Des têtes doivent tomber. Et elles sont tombées chez les politiciens qui ont osé franchir la frontière.

Avec le tourisme de masse, le voyage est devenu un marqueur social, encore plus depuis que nous partageons des tonnes de photos sur les réseaux sociaux pour montrer qu’on n’est pas chez nous, mais à l’aventure. Le tourisme instagrammable s’est ajouté comme une plaie qui détruit les sites touristiques trop populaires, et le tourisme en général est dans la ligne de mire des écologistes depuis un bon bout de temps. Il vient d’entrer dans le radar de la morale sociale avec la pandémie. Il départage les bons et les méchants, les solidaires des égoïstes. Comment osez-vous vous écraser le cul dans le sable pendant qu’on regarde la neige tomber, embarrés dans nos chaumières, que les urgences sont en train de déborder ? Comment osez-vous ne pas souffrir avec nous ? Pour qui vous prenez-vous ?

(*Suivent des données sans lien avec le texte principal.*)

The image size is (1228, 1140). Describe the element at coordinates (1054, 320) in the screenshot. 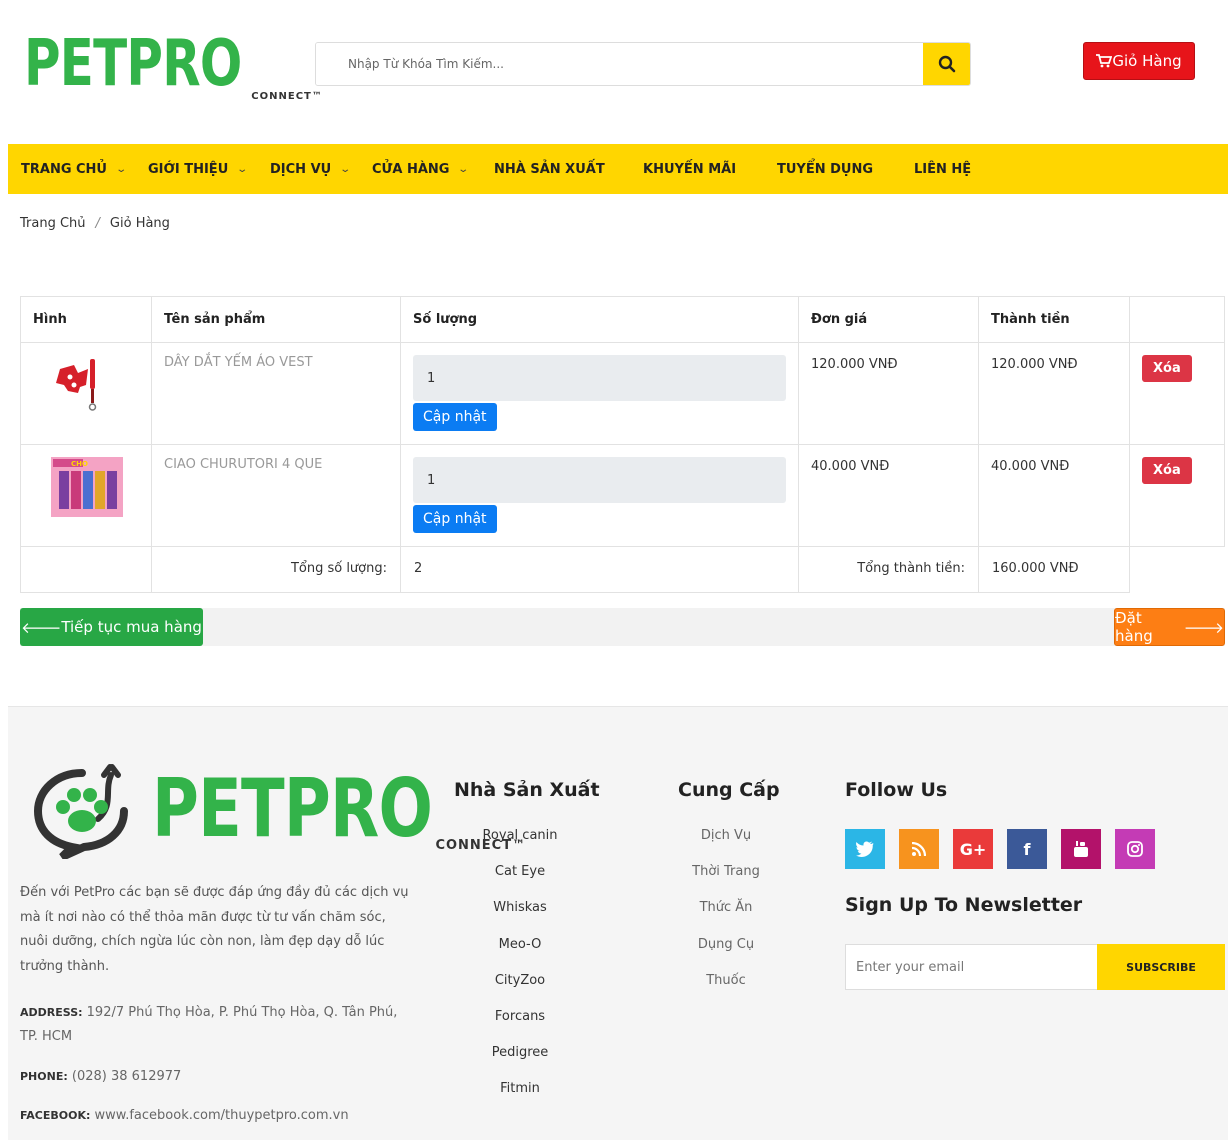

I see `column-header-total: Thành tiền` at that location.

La game vient de changer, et ce changement ne provient pas des autorités avec leurs consignes souvent contradictoires et leurs conférences de presse lassantes. Il vient des gens, exaspérés après des mois de restrictions. Je n’ai pas vu un tel niveau de colère depuis le début de la crise. J’ai le sentiment que les récalcitrants risquent de se faire ramasser beaucoup plus que par la police et ça, ça m’inquiète, car nous approchons peut-être d’un point de rupture, pas seulement dans les hôpitaux, mais dans la vie en commun. Dans La généalogie de la morale, le philosophe Nietzsche parlait du ressentiment comme un état d’impuissance chez ceux à qui l’action qui pourrait les sortir de cette émotion négative est empêchée, et qui finissent par ruminer de la bile.

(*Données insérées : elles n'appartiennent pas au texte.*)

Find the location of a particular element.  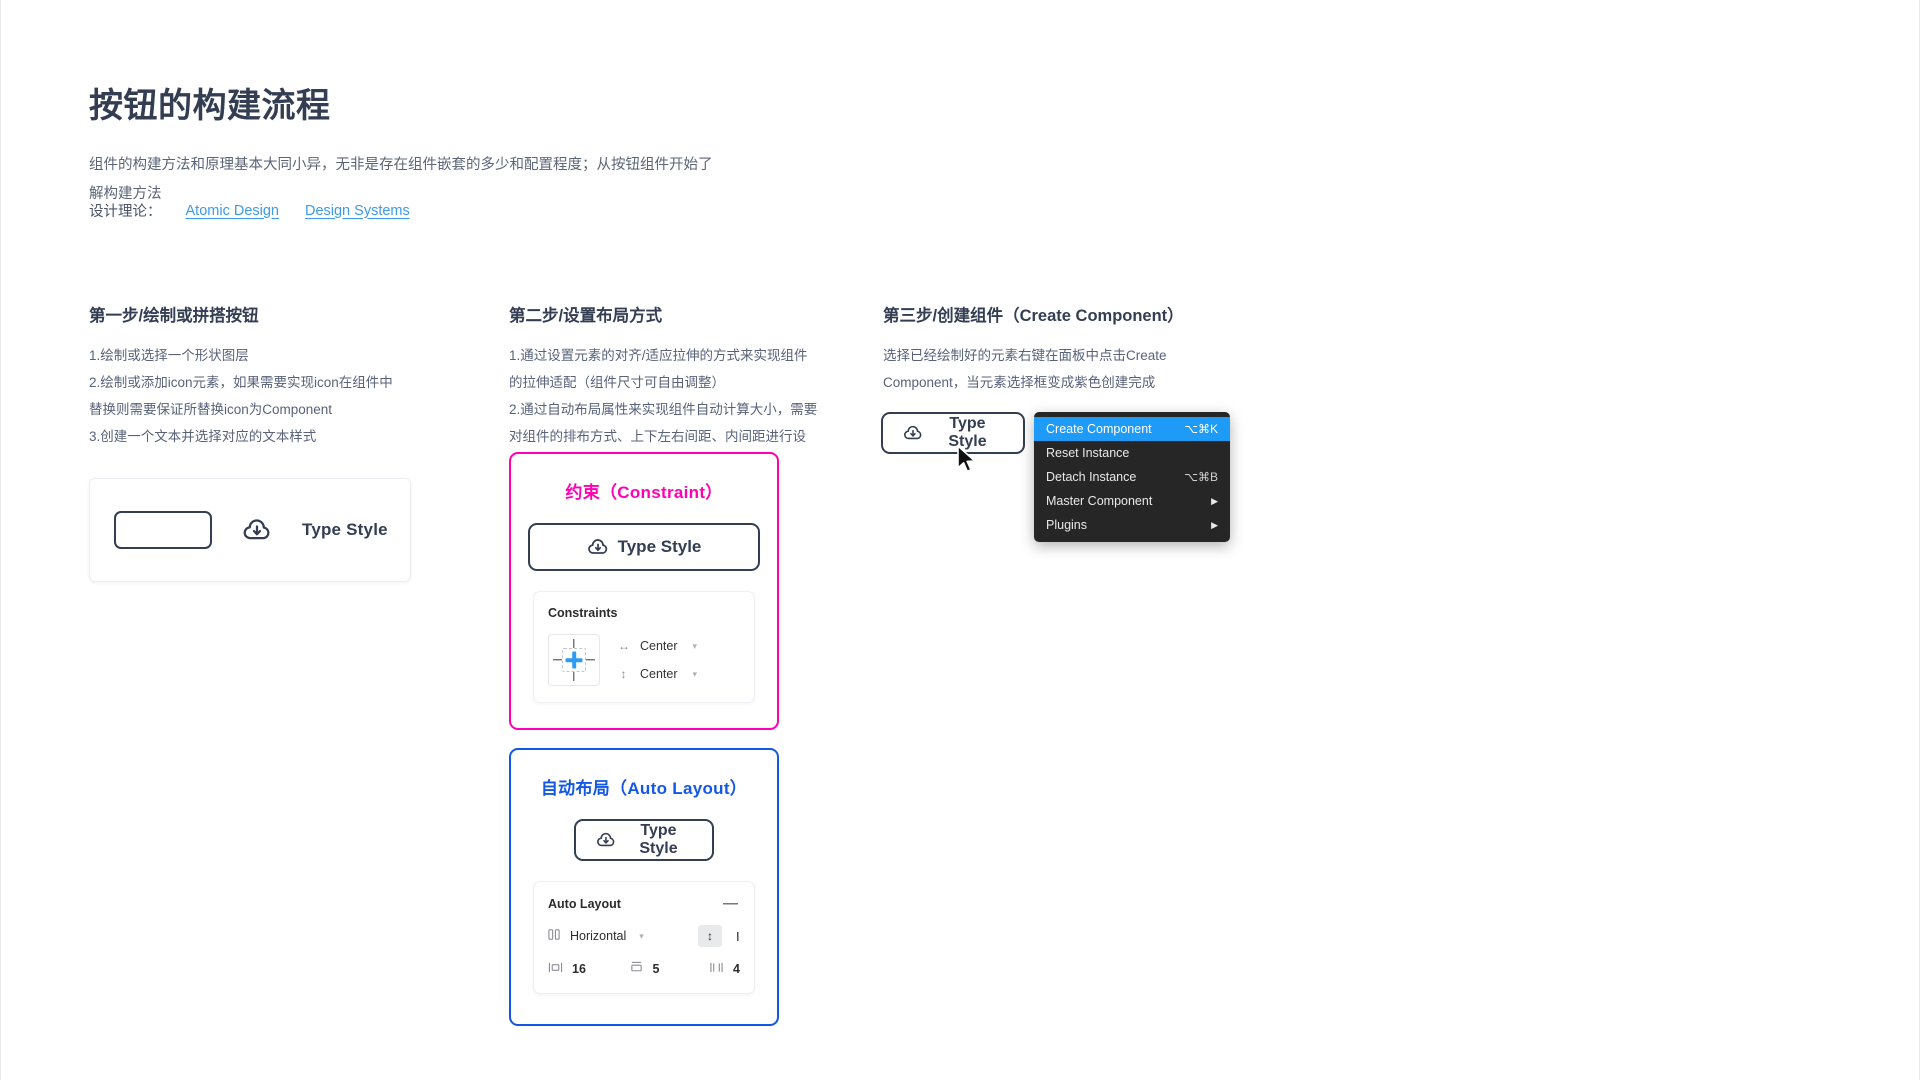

Et que ressentons-nous d’autre en ce moment que l’impuissance, qui peut facilement se muer en ressentiment et nous ronger de l’intérieur ?

Personnellement, j’ai ressenti cette colère et cette impuissance à la fin du printemps dernier, quand j’ai vu comment on essayait de reprendre la vie « comme avant » beaucoup trop tôt, alors que rien n’était sûr encore. Ma seule consolation aujourd’hui est que je ne suis pas surprise.

La chasse aux boucs émissaires est ouverte, mais il suffit pourtant de voir que plein d’autres pays sont dans la même situation, la preuve qu’on n’est pas plus stupides qu’ailleurs. Et pour être franche, je ne crois pas du tout à cette irresponsabilité des gens que l’on devrait traiter soit comme des enfants, soit comme des parias. Je crois très platement que nous sommes au pire de la pandémie, et que nous faisons vraiment de notre mieux, même si nous sommes humains, trop humains. Ce qui me rassure et me désespère à la fois. Ne comptez pas sur moi pour sortir le goudron et les plumes. Un sens du tragique m’en empêche.